This library was inspired by work originally done by Ray Wang.
rpi-acu-rite-temperature
can be used for JavaScript/TypeScript programming in a Node.js environment, or the included C++ code can be used directly. It is the JavaScript/TypeScript interface that is documented here.
Full functionality requires a Raspberry Pi, but this code can be installed and compiled under MacOS or Windows in such a way that it returns simulated data for testing and development use.
Breaking changes:
As of version 2.0.0,
rpi-acu-rite-temperature
uses thepigpio
library instead ofwiringPi
for GPIO functionality. This greatly improves the reliability of signal processing, but requires running code with elevated privileges (viasudo
, or otherwise as root). Pin numbering now defaults to Broadcom GPIO numbering,wiringPi
numbering is available usingPinSystem.WIRING_PI
, andPinSystem.SYS
is not available.
Installation
npm install rpi-acu-rite-temperature
Usage
const { addSensorDataListener, removeSensorDataListener } = require('rpi-acu-rite-temperature');
...or...
import { addSensorDataListener, PinSystem, removeSensorDataListener } from 'rpi-acu-rite-temperature';
HtSensorData
The format of the data returned by this library:
export interface HtSensorData {
batteryLow: boolean;
channel: string; // A, B, C, or - (dash) when dead air detected
humidity: number; // Integer 0-100
miscData1: number; // Bits 2-15 of the transmission.
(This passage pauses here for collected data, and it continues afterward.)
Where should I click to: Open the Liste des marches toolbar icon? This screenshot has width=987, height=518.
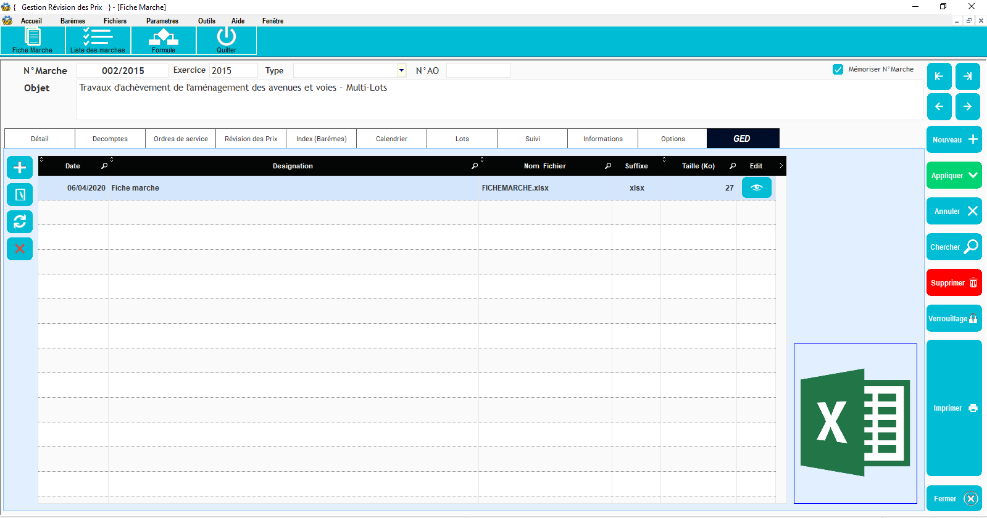[98, 40]
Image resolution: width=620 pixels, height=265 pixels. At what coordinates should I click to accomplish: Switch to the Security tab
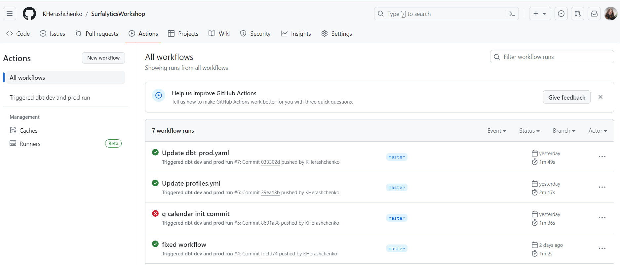click(255, 34)
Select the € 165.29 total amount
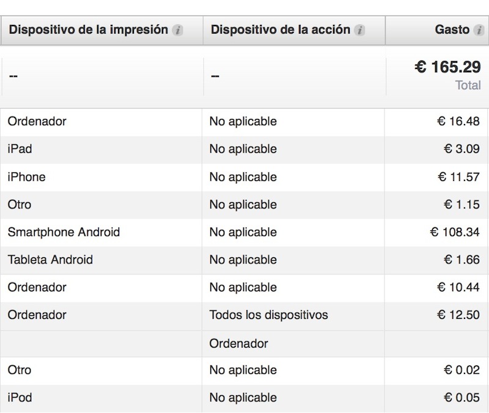Screen dimensions: 489x413 click(447, 67)
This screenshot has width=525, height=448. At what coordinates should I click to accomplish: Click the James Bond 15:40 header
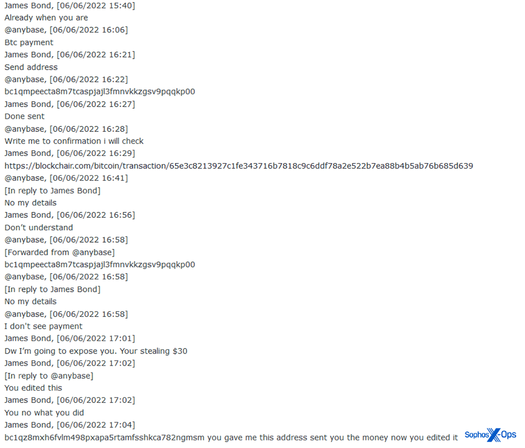(70, 6)
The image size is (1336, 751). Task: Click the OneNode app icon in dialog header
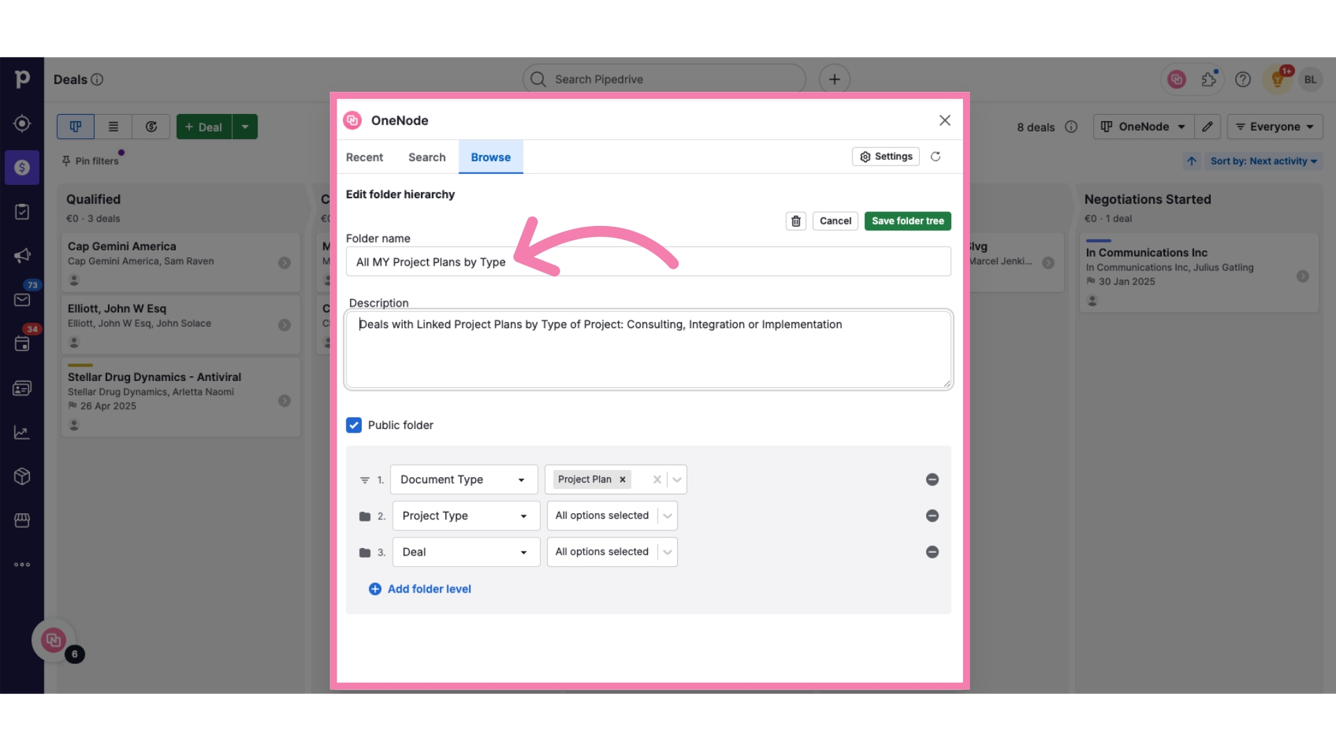[352, 120]
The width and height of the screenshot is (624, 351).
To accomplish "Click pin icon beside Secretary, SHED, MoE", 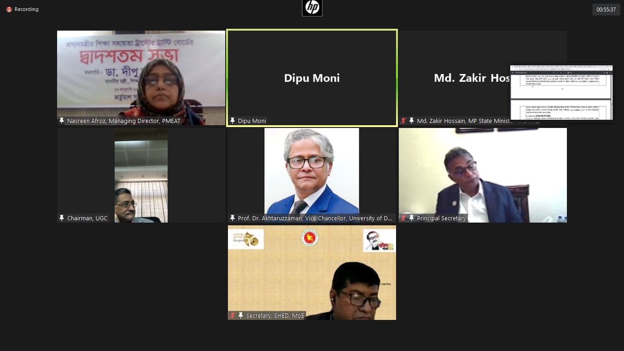I will (241, 315).
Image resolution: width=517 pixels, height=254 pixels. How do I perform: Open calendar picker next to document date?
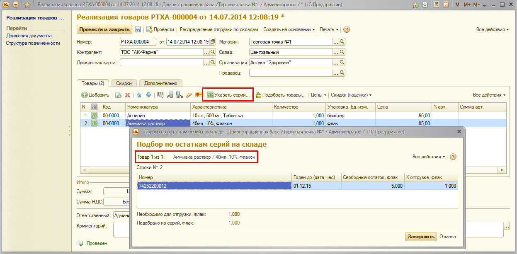[x=213, y=42]
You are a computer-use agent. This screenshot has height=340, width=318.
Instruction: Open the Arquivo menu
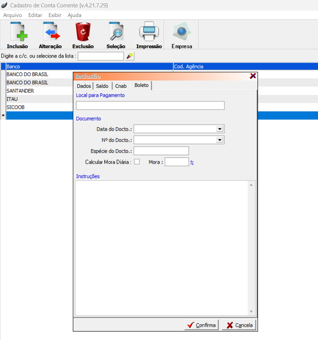coord(12,15)
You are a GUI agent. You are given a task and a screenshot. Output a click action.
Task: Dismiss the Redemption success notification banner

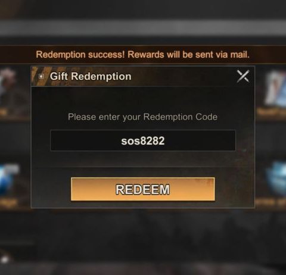(143, 55)
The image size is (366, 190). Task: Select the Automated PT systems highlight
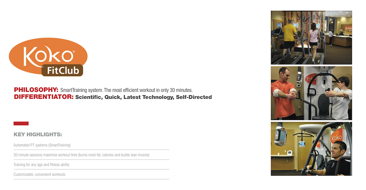point(42,145)
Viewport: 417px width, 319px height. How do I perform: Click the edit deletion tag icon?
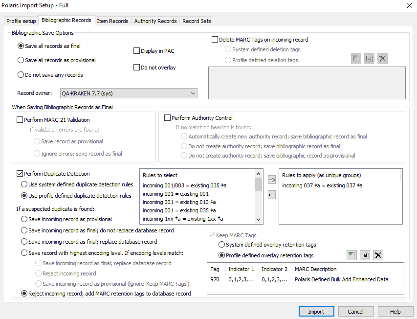tap(370, 59)
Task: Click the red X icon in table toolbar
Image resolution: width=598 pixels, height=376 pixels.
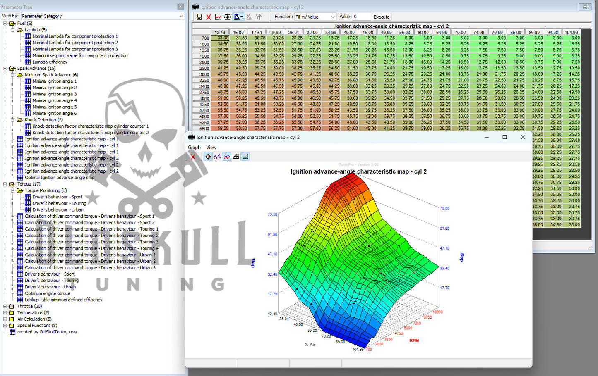Action: pyautogui.click(x=209, y=17)
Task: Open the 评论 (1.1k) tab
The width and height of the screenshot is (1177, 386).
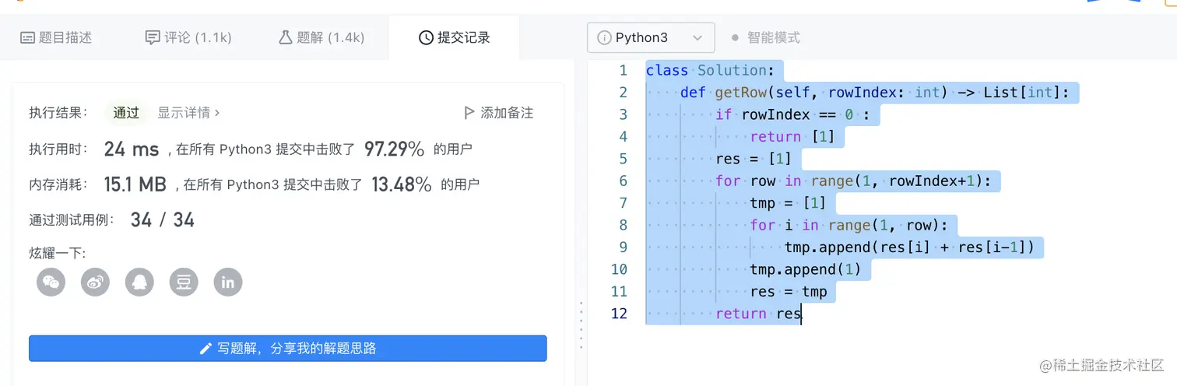Action: [x=188, y=37]
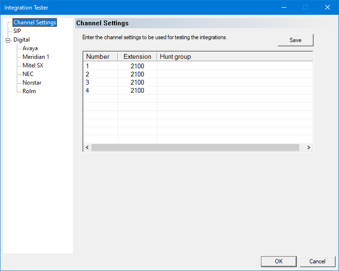
Task: Click the horizontal scrollbar right arrow
Action: pyautogui.click(x=309, y=148)
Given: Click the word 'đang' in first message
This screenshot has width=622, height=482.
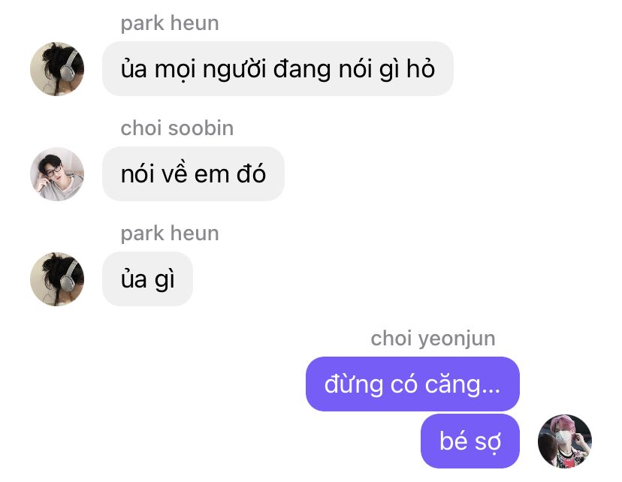Looking at the screenshot, I should click(302, 70).

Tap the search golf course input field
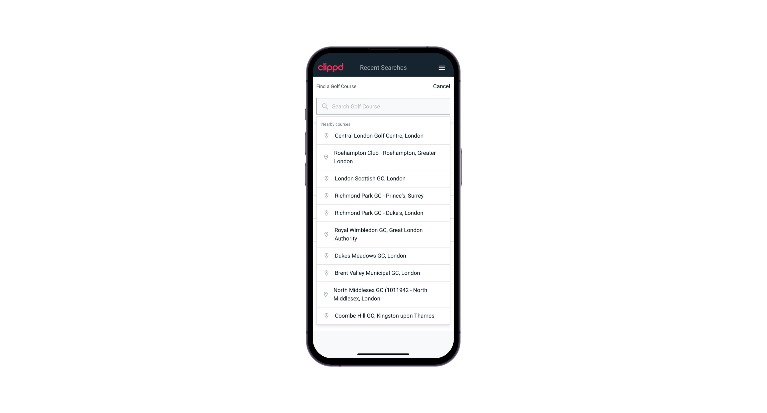tap(383, 106)
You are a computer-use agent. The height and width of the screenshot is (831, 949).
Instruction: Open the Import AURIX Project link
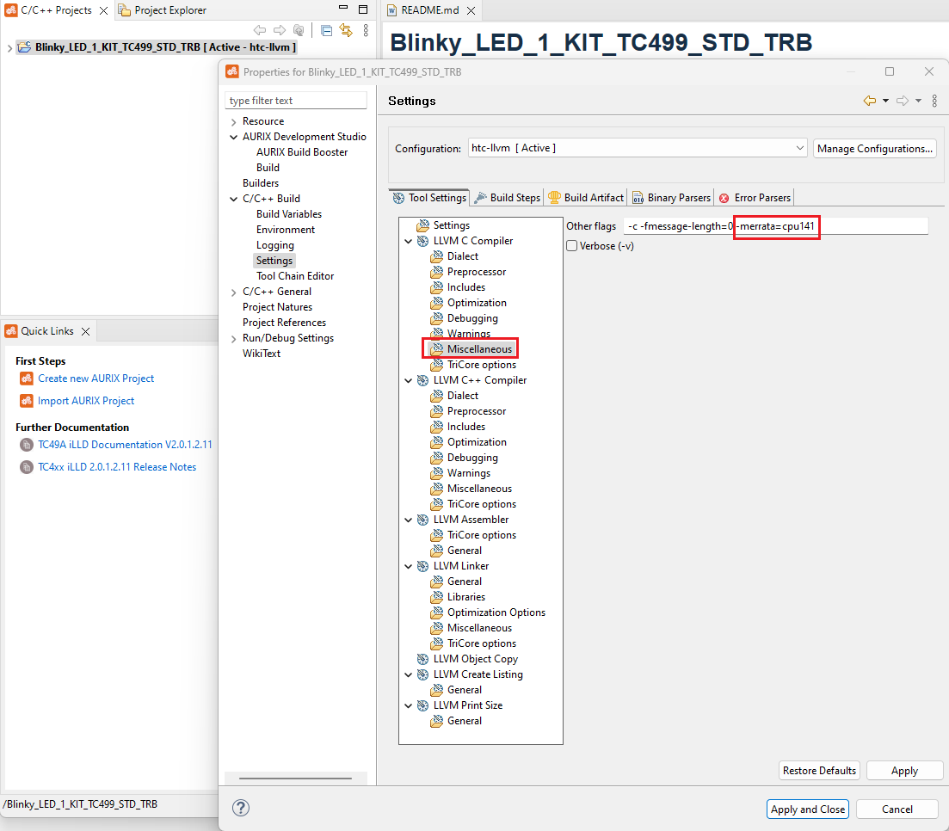tap(86, 401)
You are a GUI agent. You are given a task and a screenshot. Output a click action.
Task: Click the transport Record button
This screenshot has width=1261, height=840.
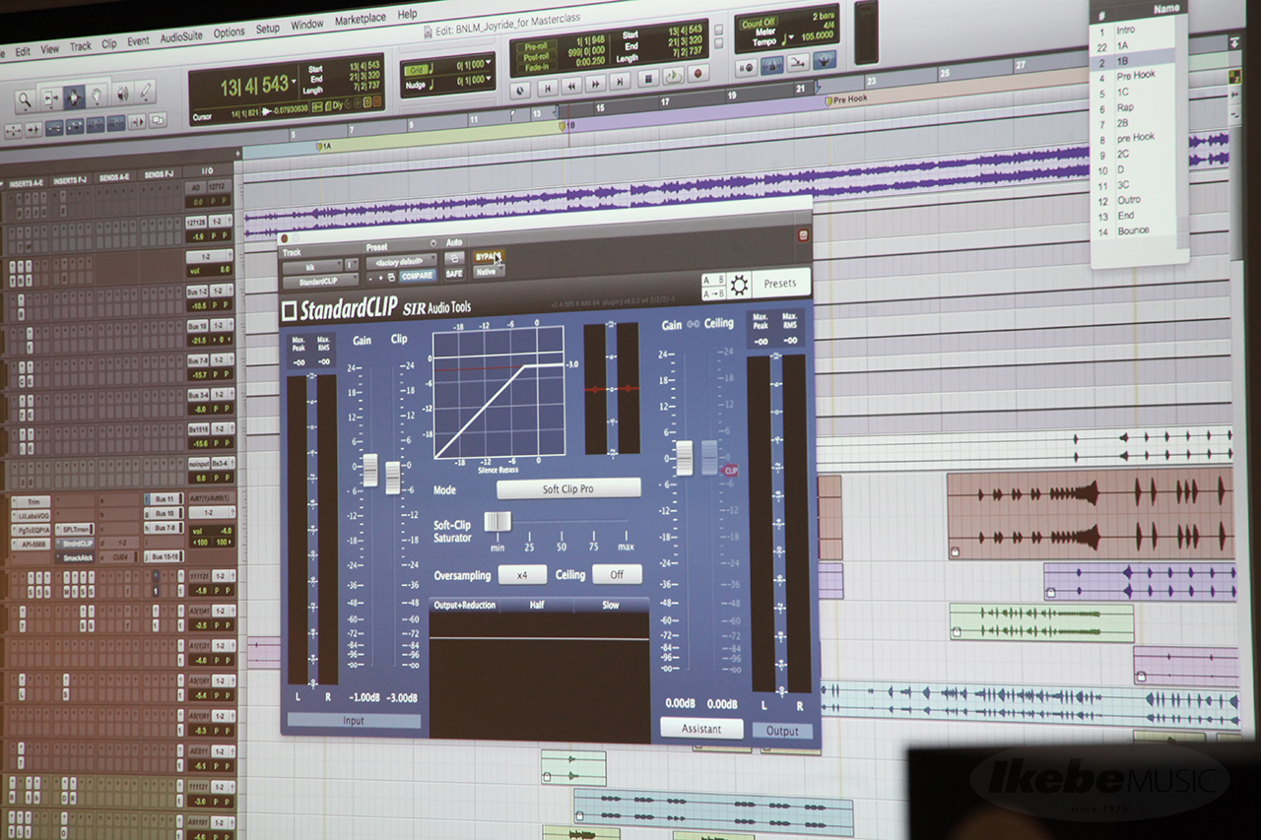tap(698, 74)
miscData2: number; // Bits 17-23 of the transmission.
miscData3: number; // Bits 33-35 of the transmission.
rawTemp: number; // Integer tenths of a degree Celsius plus 1000 (original transmission data format)
signalQuality: number; // Integer 0-100
tempCelsius: number;
tempFahrenheit: number;
validChecksum: boolean; // Is the data fully trustworthy?
}
channel
is either the single-letter channel identifier A, B, or C, or it's a -
(dash), indicating that no signal at all (not even radio noise) has been detected for 60 seconds or more. Since an RF receiver module typically outputs a lot of random noise even when it isn't receiving a valid transmission, “dead air” generally means that you've selected the wrong pin number, or the RF module is disconnected, or it is otherwise not functioning.
Even after a dead air indication has been received, and before signal has been regained, you might receive a few more updates for channels A, B, or C. These are delivered while the signal quality rating of each channel degrades toward zero during the absence of reception.
humidity
will be undefined
if the signal was decoded as having a value greater than 100.
rawTemp
will be undefined
, and tempCelsius
and tempFahrenheit
as well, if the signal was decoded with a value outside of the range ±60°C.
signalQuality
is measured over a five minute window, and may register low even for a strong signal until a full five minutes have passed.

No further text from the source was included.